6.6.12

Les beaux détours

Le soleil se couche lentement sur la ville et je roule vers son centre avec un client chaud qui crache sa haine incendiaire sur les étudiants et tous ces sales gauchistes qui font de l'ombre sur sa vie.

Devant moi, un petit camion blanc clignote à droite depuis cinq coins de rue. Je me demande ce que je vais manger plus tard. Des bruits de casseroles se font encore entendre ici et là.

Mon passager continue son discours que je n'écoute plus. Je fais des "hums" et des "hahans" pour entretenir ses idées arrêtées et tente de garder le taxi en mouvement.

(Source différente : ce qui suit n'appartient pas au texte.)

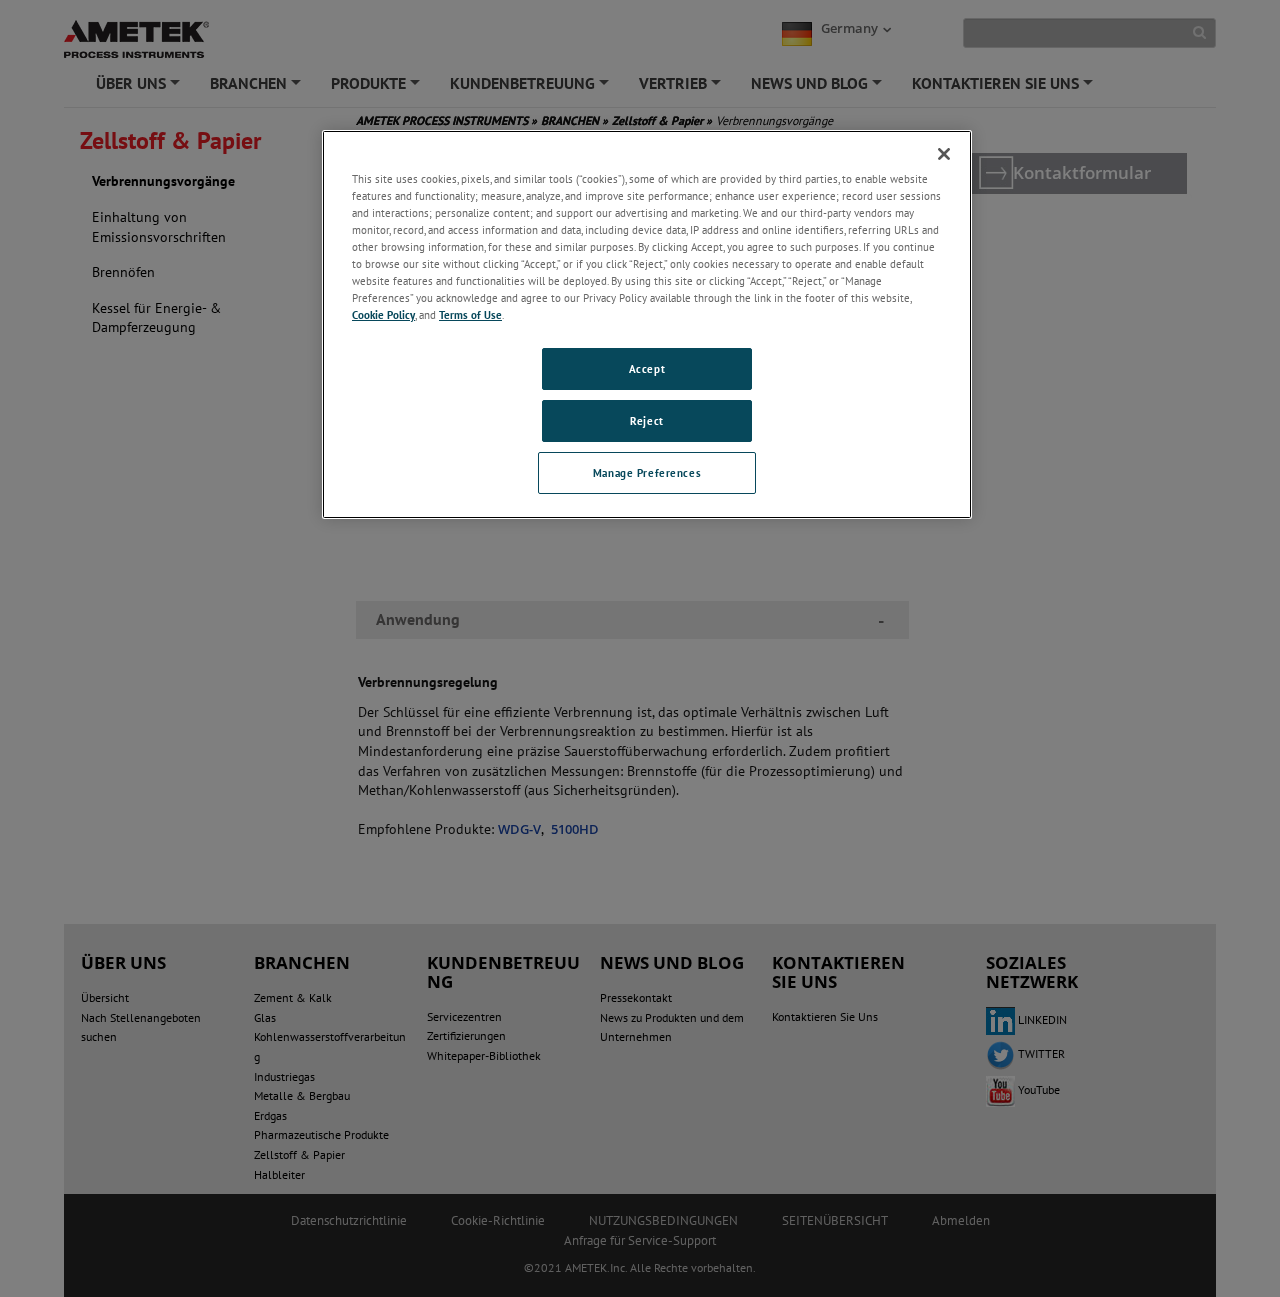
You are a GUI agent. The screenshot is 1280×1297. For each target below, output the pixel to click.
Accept (647, 368)
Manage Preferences (647, 472)
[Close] (944, 154)
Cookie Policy (383, 314)
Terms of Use (470, 314)
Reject (646, 420)
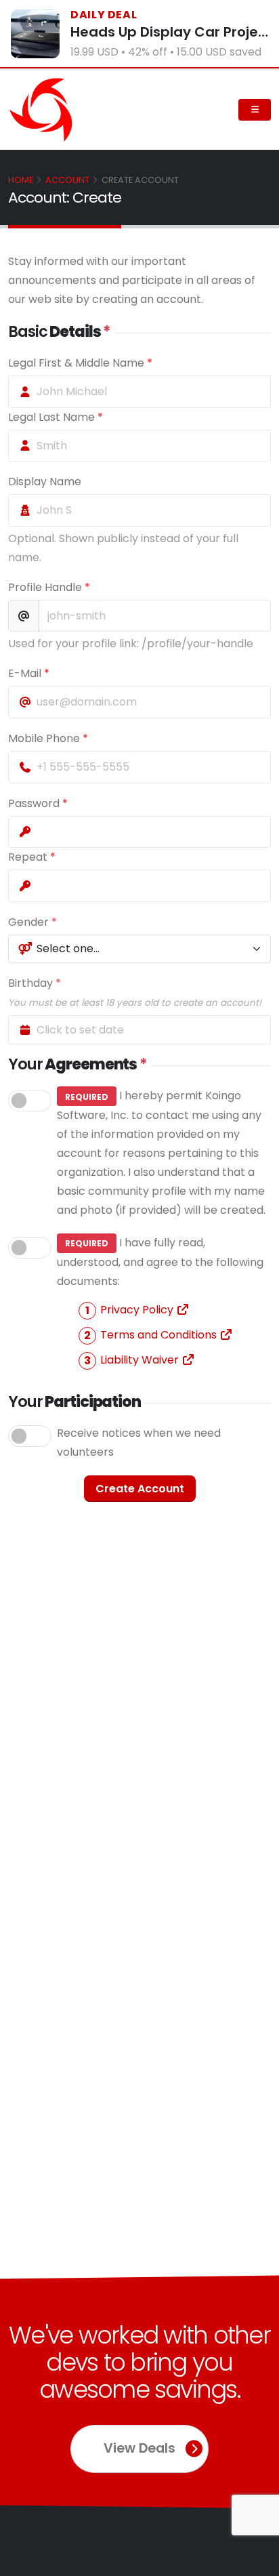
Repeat (32, 857)
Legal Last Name (55, 417)
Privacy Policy (138, 1309)
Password (38, 803)
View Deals (139, 2448)
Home (20, 180)
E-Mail (28, 673)
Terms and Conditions (159, 1335)
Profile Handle (49, 587)
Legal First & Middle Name (80, 363)
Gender (32, 922)
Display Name (44, 481)
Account (67, 180)
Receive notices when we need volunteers (139, 1442)
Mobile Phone (48, 738)
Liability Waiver (140, 1360)
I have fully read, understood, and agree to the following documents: (160, 1301)
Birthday (134, 992)
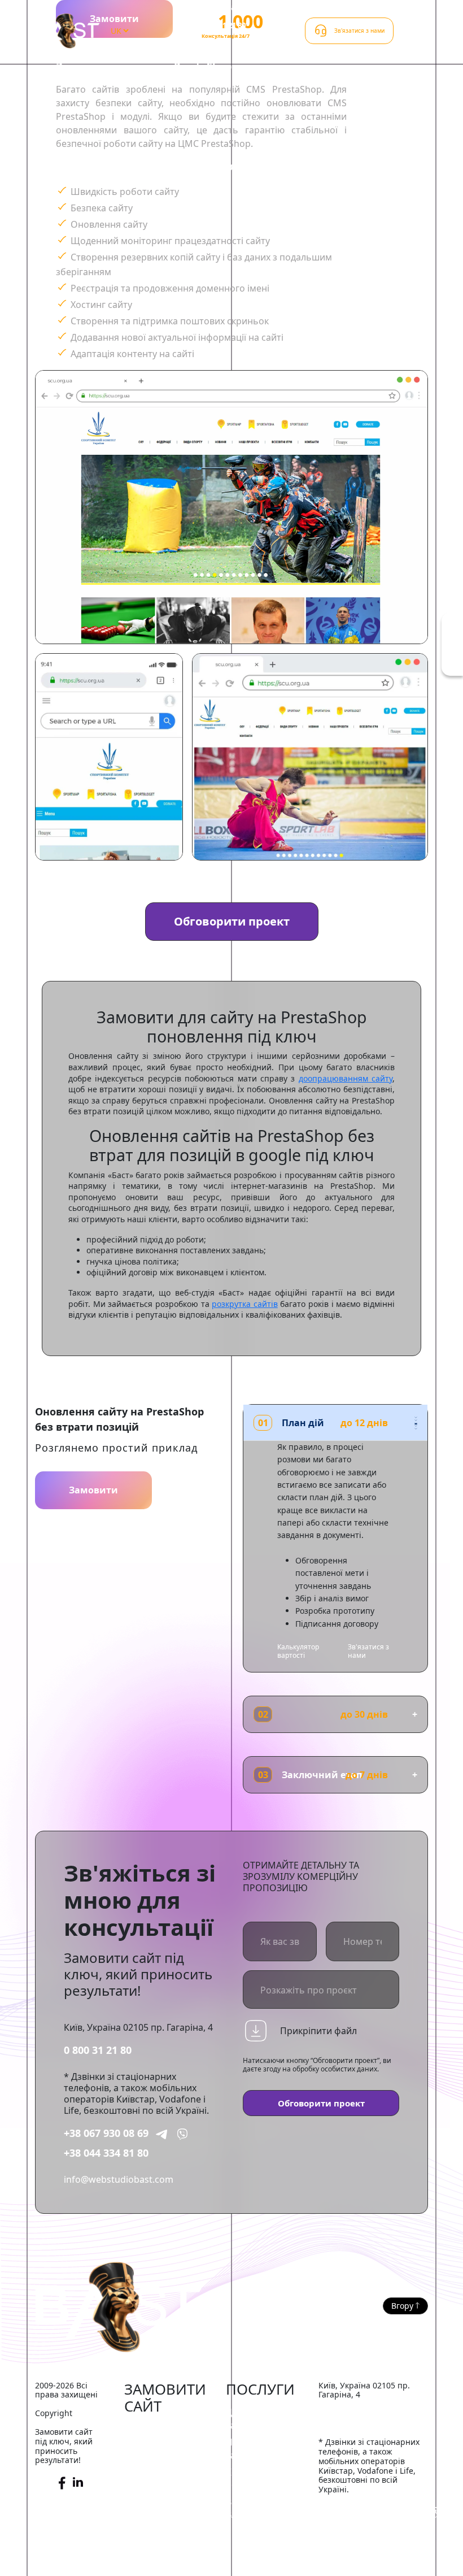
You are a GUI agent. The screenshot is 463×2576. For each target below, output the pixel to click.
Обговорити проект (232, 921)
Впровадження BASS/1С (259, 2508)
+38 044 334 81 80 (106, 2153)
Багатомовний (156, 2562)
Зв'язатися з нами (368, 1651)
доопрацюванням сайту (345, 1078)
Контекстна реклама (251, 2478)
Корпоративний (159, 2494)
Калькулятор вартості (298, 1651)
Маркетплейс (154, 2447)
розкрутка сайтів (245, 1303)
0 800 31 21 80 (98, 2050)
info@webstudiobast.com (118, 2179)
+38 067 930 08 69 (106, 2133)
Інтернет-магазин (163, 2429)
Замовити (93, 1490)
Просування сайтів (252, 2448)
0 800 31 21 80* (224, 25)
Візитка (140, 2511)
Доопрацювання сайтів (262, 2418)
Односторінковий (163, 2528)
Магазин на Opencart (150, 2470)
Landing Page (153, 2545)
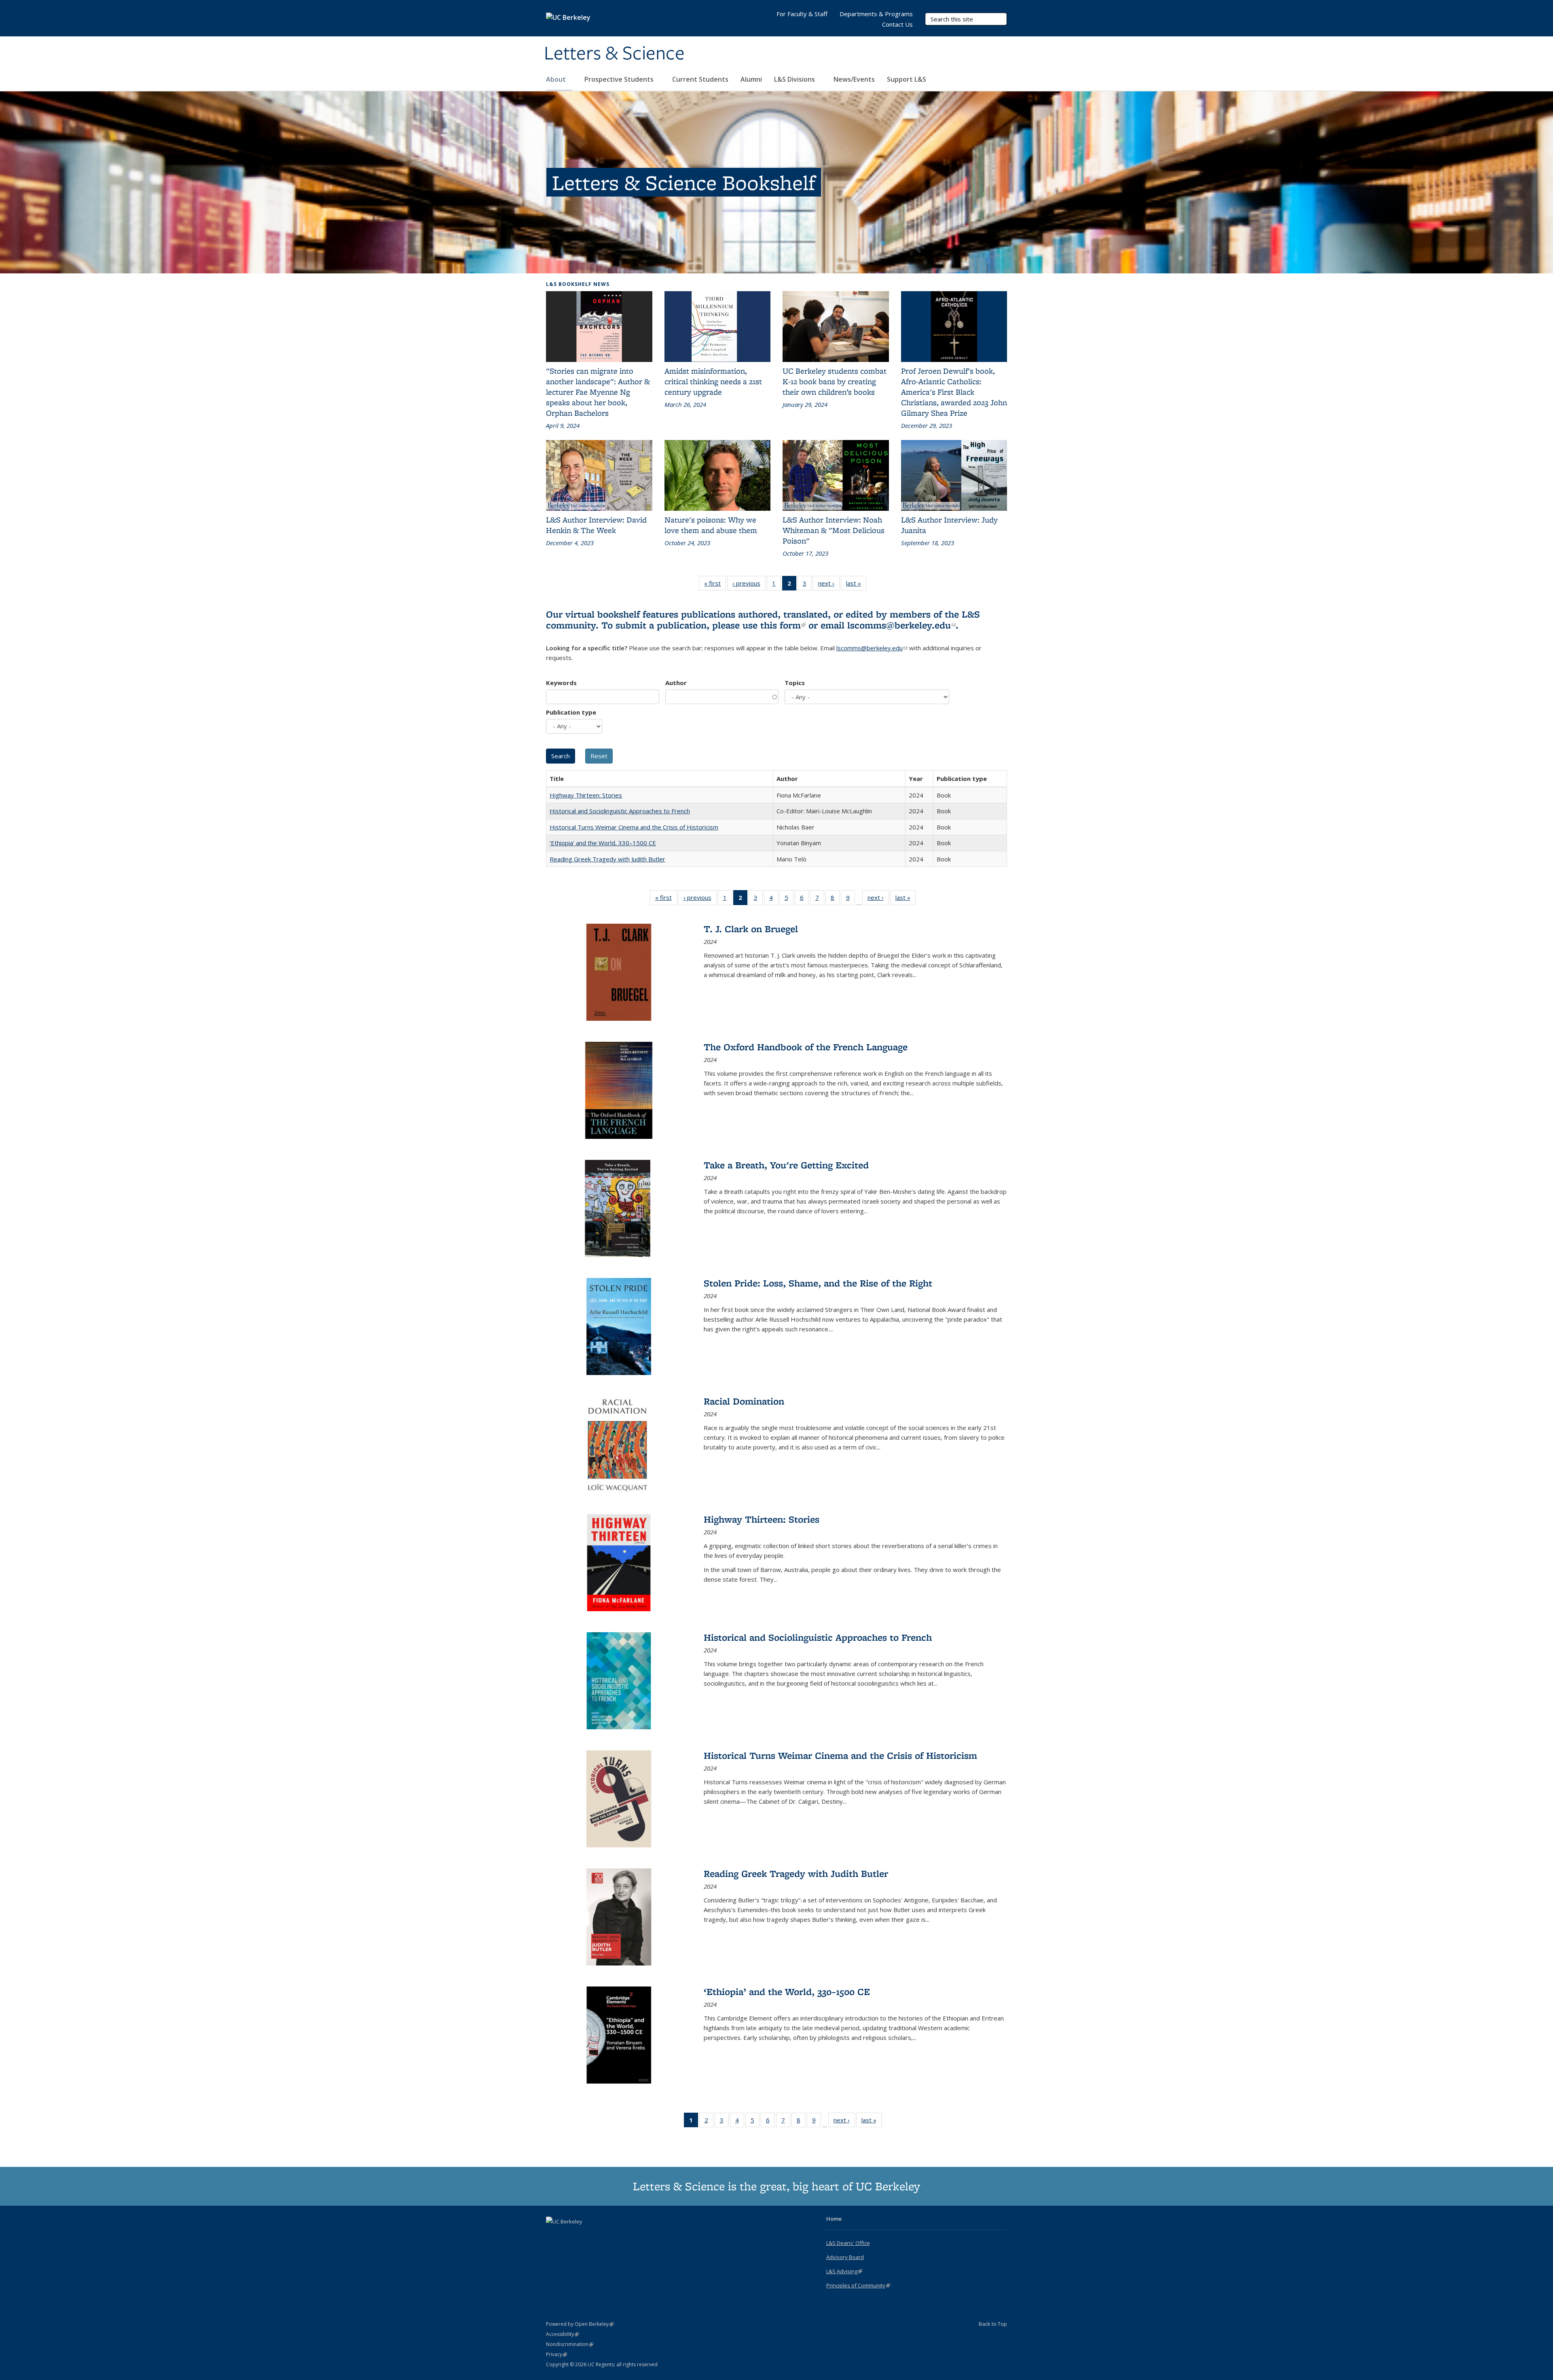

Le temps est doux et les couleurs dans le ciel sont magnifiques. Sur un arrêt, je laisse passer une jeune femme qui arbore un carré rouge et un grand sourire. Je lui file un clin d’œil et laisse mon regard s'attarder un moment.

Un peu plus loin devant moi je vois des centaines de gyrophares et je songe que mon passager qui soliloque toujours, aimerait sans doute voir des manifestants se faire tabasser. Je tourne adroitement à gauche.

Quelques rues plus loin, je réalise que c'est le tour de nuit. Ce soir ce ne seront pas les étudiants qui vont me faire faire de beaux détours, mais les vélos. Je partage l'info avec mon passager qui n'en avait pas besoin de tant pour rajouter tous les cyclistes dans sa liste de nuisances merdiques.

Son impatience m'indiffère au plus haut point. Le compteur, contrairement au taxi continue de rouler. Sur un balcon, j'observe un couple de personnes âgées qui profitent des douceurs de ce début juin. Les effluves d'un grand lilas me font respirer un bon coup. Je me sens bien.

L'énervé réalise finalement après une dizaine de minutes que ça ira  plus vite à pied. Comme depuis le début de la course, je ne le contredis pas et lui dis que je suis désolé pour lui. Il ne comprend pas l'allusion.

Je prends par la première ruelle et m'esquive rapidement de ce bouchon. Je monte le son de la radio, une guitare électrique crache son blues dans un crépuscule urbain.

J'anticipe déjà les beaux détours que la nuit me proposera.